# TEXT SHOWN
━━━━━━

Abbreviated Pundit Roundup: Mitch McConnell loses control of the treason and sedition party

Politico:

In short, there’s a growing rebellion inside the GOP conference instigated by President Donald Trump, who promises more GOP senators will join the effort and also called for mass protests in D.C. on Wednesday. (Yes, the Proud Boys and right-wing militias will be there, and, yes, there is cause for concern about the prospect of violence.)

We can’t say this emphatically enough: This does not happen to Mitch McConnell. For four years, the Senate leader has managed to maintain order in his ranks as Trump unleashes daily mayhem on the GOP from the White House. That’s all gone to hell.

Will be a v ugly week, but impt to remember, short of the House flipping red by Friday, there's no remaining power mechanism in the U.S. capable of preventing Biden taking the presidency on Jan 20. Everything else is just show. A shitshow, to be sure, but a show nonetheless.

— Pwn All The Things (@pwnallthethings) January 3, 2021

By now you’ve heard about the tape that AJC and WaPo obtained, putting pressure on an unmoving GA SoS Brad Raffensperger.:

A POTUS in the full grip of debunked, groundless conspiracies. The full tape is more extraordinary than the excerpts. https://t.co/DmE4TNbj79

— Trip Gabriel (@tripgabriel) January 3, 2021

More to come on this.

"I never believed it was appropriate to speak to the president," but adds that Trump's staff pushed for the call. "The data he has is just plain wrong."

— Rick Klein (@rickklein) January 4, 2021

Is what Trump did illegal? Probably, but someone has to press charges.

Politico:

Trump’s pressure on Georgia election officials raises legal questions

In audio from a Saturday phone call, the president is heard urging the officials to reverse his loss.

━━━━━━

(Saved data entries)
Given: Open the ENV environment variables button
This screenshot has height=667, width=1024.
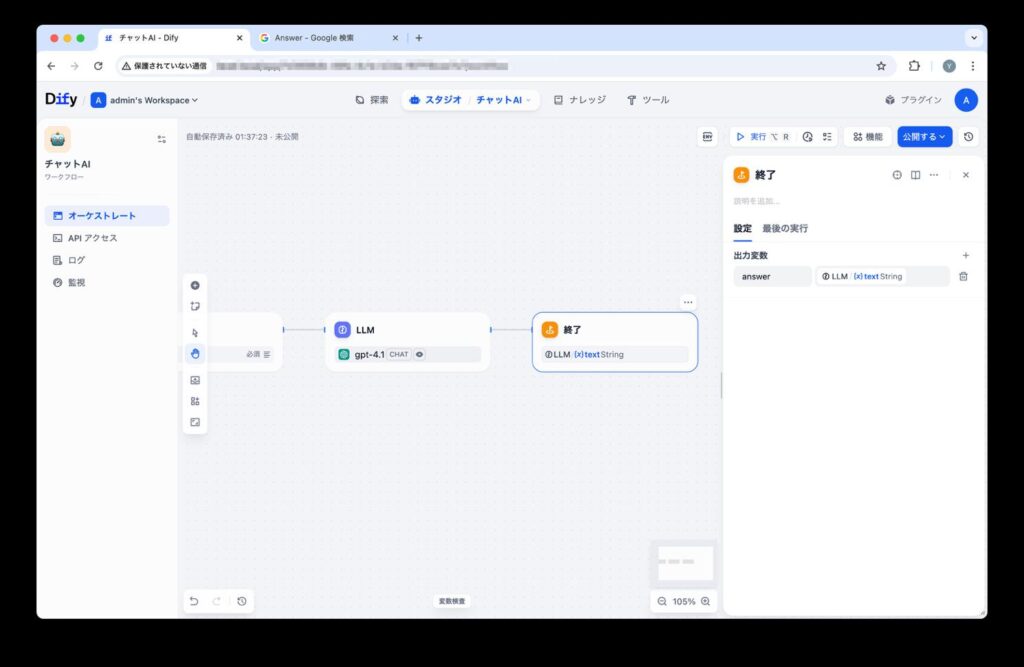Looking at the screenshot, I should tap(708, 137).
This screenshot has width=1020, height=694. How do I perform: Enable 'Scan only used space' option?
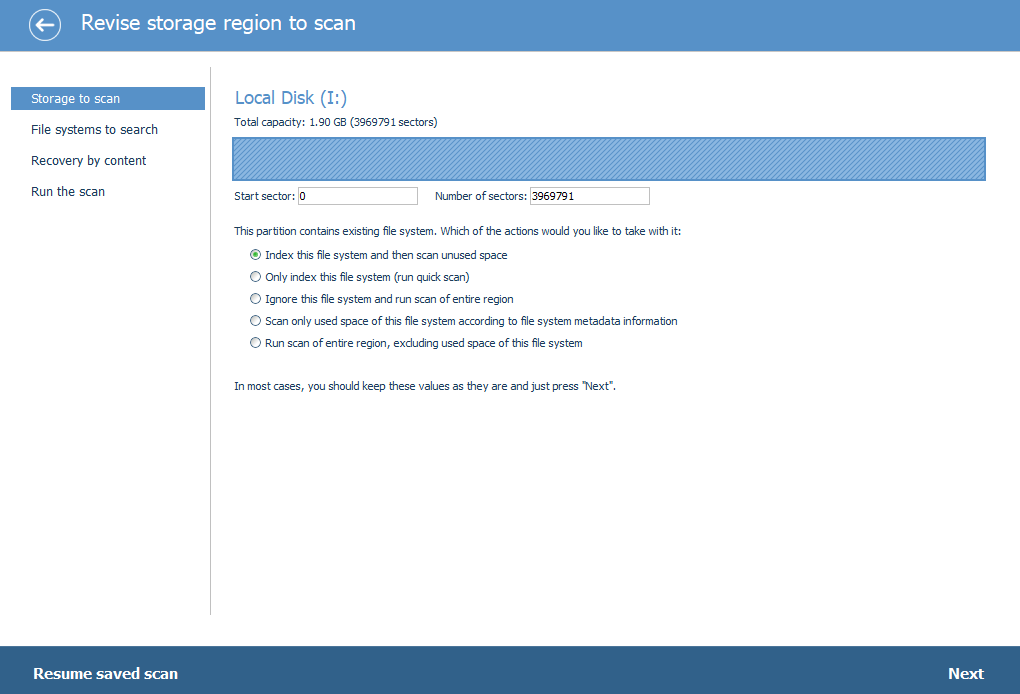256,321
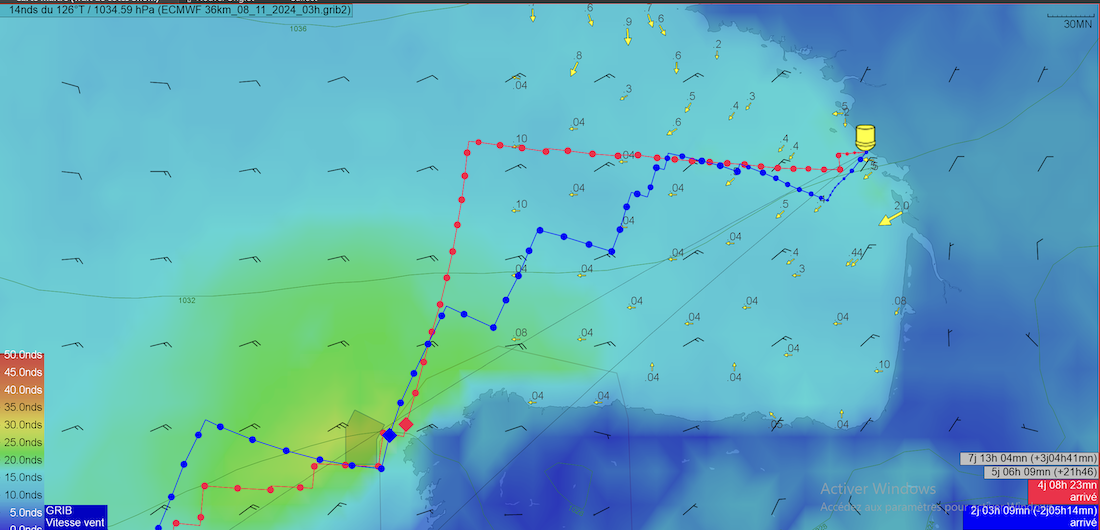Click the 30MN scale bar
This screenshot has width=1100, height=530.
click(1069, 18)
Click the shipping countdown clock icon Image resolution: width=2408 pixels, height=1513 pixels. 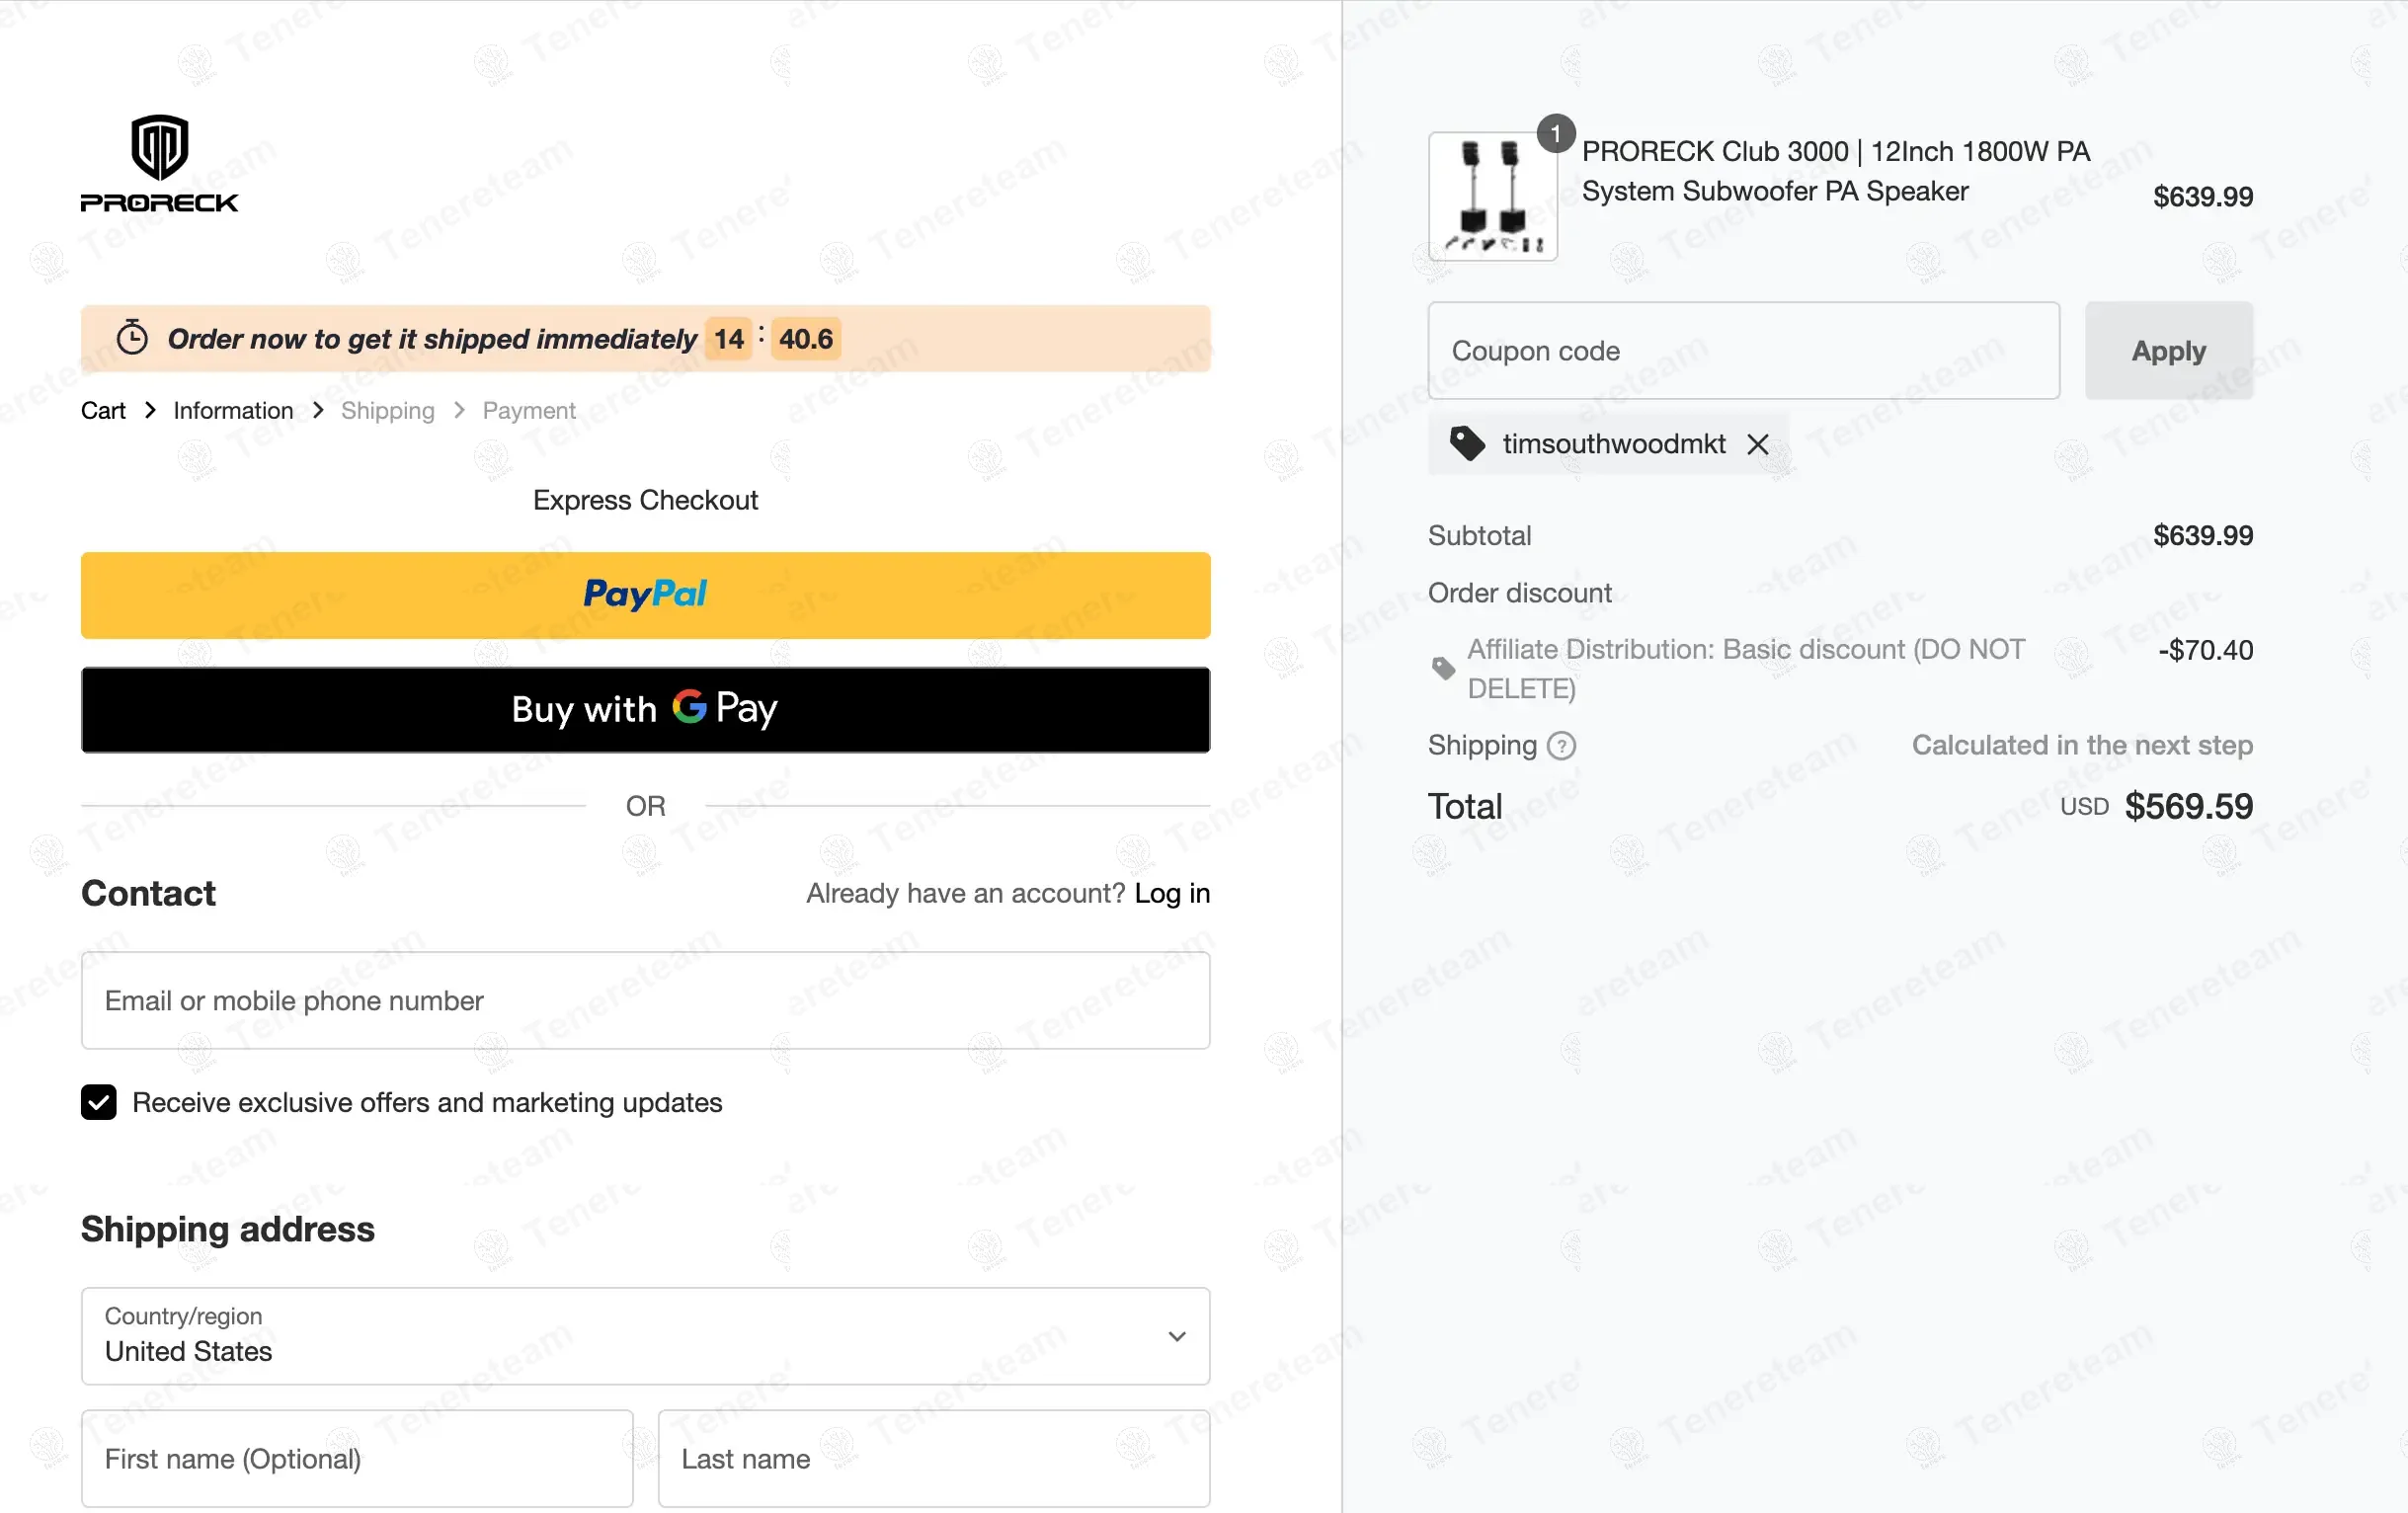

━━━━━━

# PROMPT
For each statement, decide whether it agrees with the pundit roundup. Answer yes or no, and quote the words from the roundup that decide it.
1. Trump called for mass protests in D.C. on Wednesday.
2. McConnell has kept order in his ranks for eight years.
3. The phone call heard in the audio took place on a Sunday.
The data has nothing to do with this.

# TASK RESULT
1. Yes: "also called for mass protests in D.C. on Wednesday"
2. No: "For four years, the Senate leader has managed to maintain order in his ranks"
3. No: "In audio from a Saturday phone call"